[Provided information]:
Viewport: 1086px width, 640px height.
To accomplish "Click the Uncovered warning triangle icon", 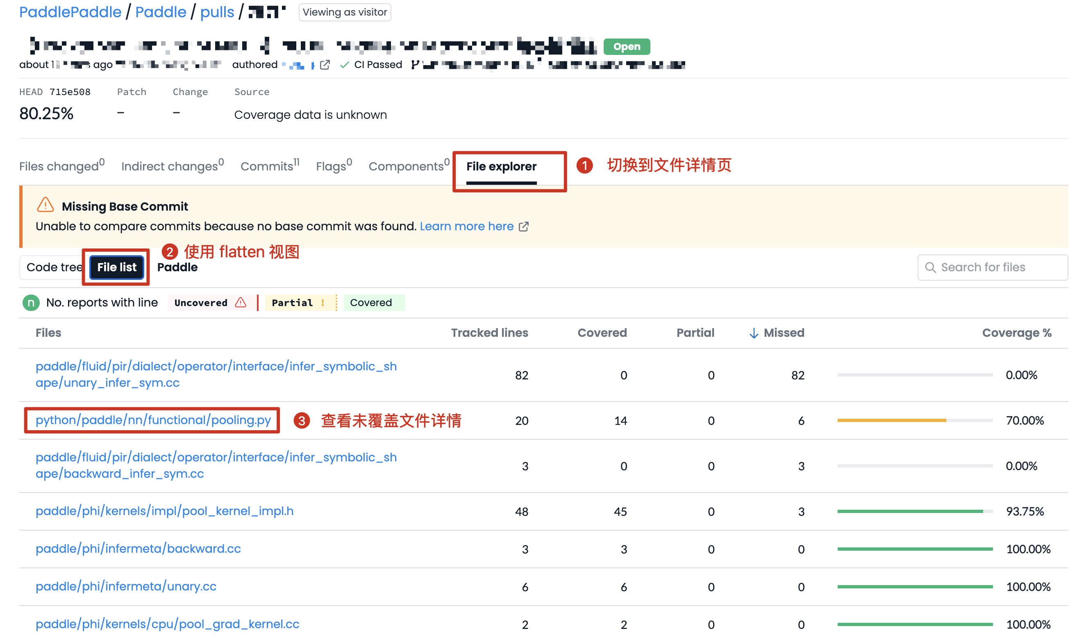I will click(241, 303).
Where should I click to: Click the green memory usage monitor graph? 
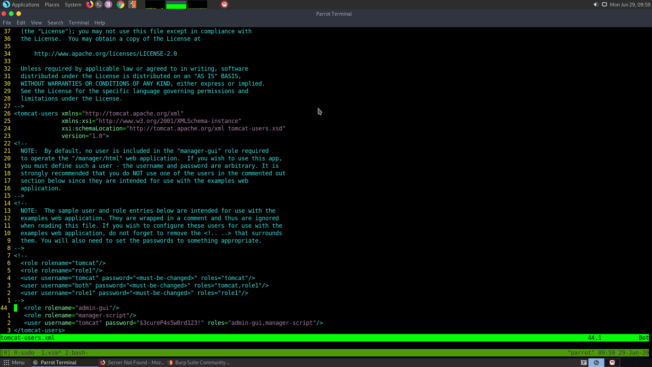[176, 5]
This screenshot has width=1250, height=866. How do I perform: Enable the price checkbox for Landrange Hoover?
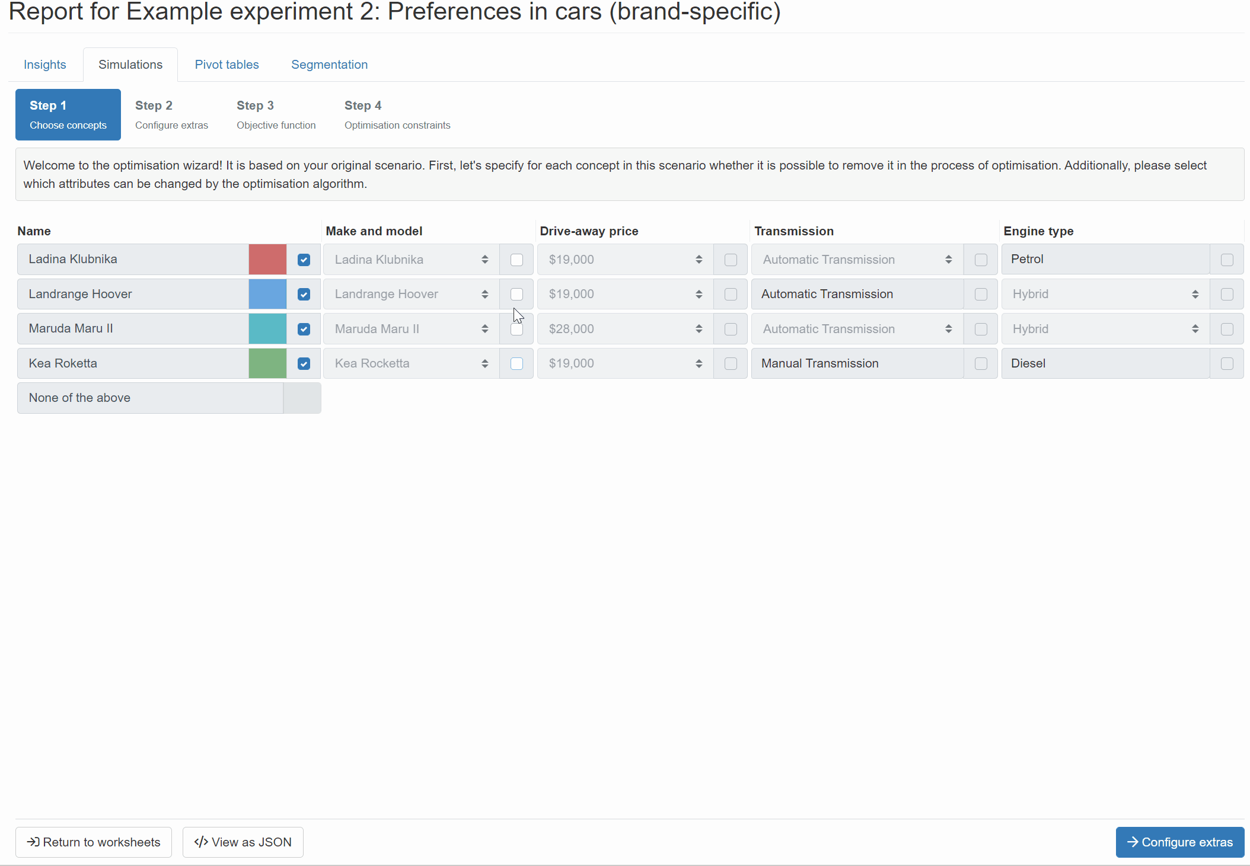pyautogui.click(x=730, y=294)
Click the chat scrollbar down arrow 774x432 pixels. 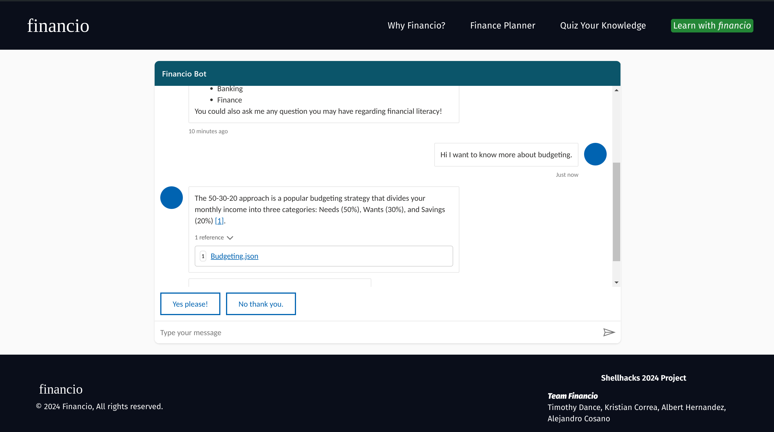pos(616,282)
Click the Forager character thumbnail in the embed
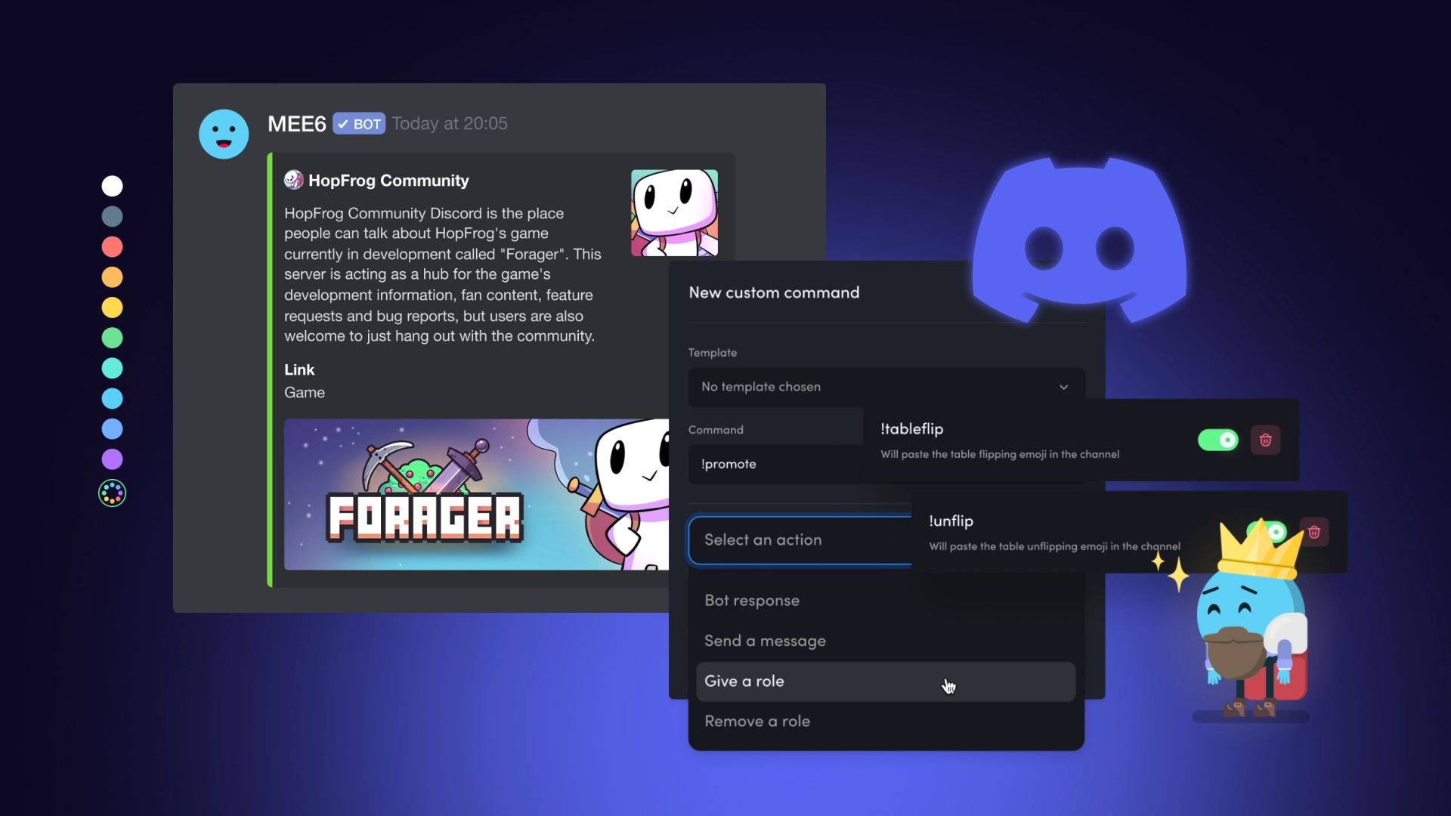Image resolution: width=1451 pixels, height=816 pixels. [673, 212]
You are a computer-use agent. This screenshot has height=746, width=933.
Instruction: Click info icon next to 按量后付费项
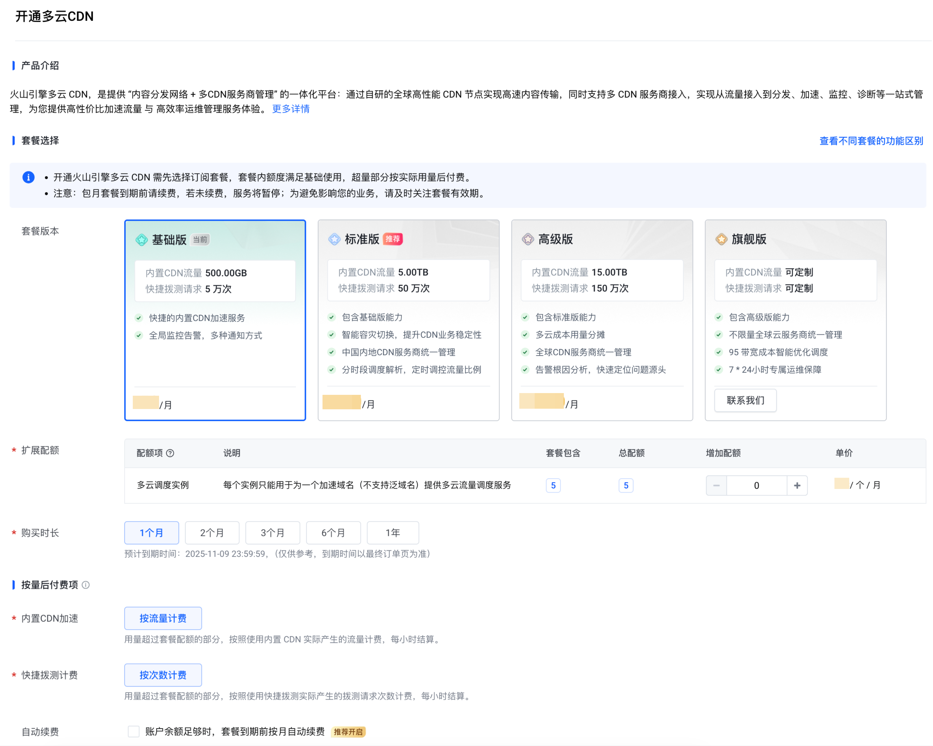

[What you need to do]:
In the answer, give only the lines from the one containing "You are a computer-use" through the end of the records above, each reproduced exactly. Include no pictures.

[Response to the task]:
You are a computer-use agent. This screenshot has height=746, width=933.
Instruction: Click info icon next to 按量后付费项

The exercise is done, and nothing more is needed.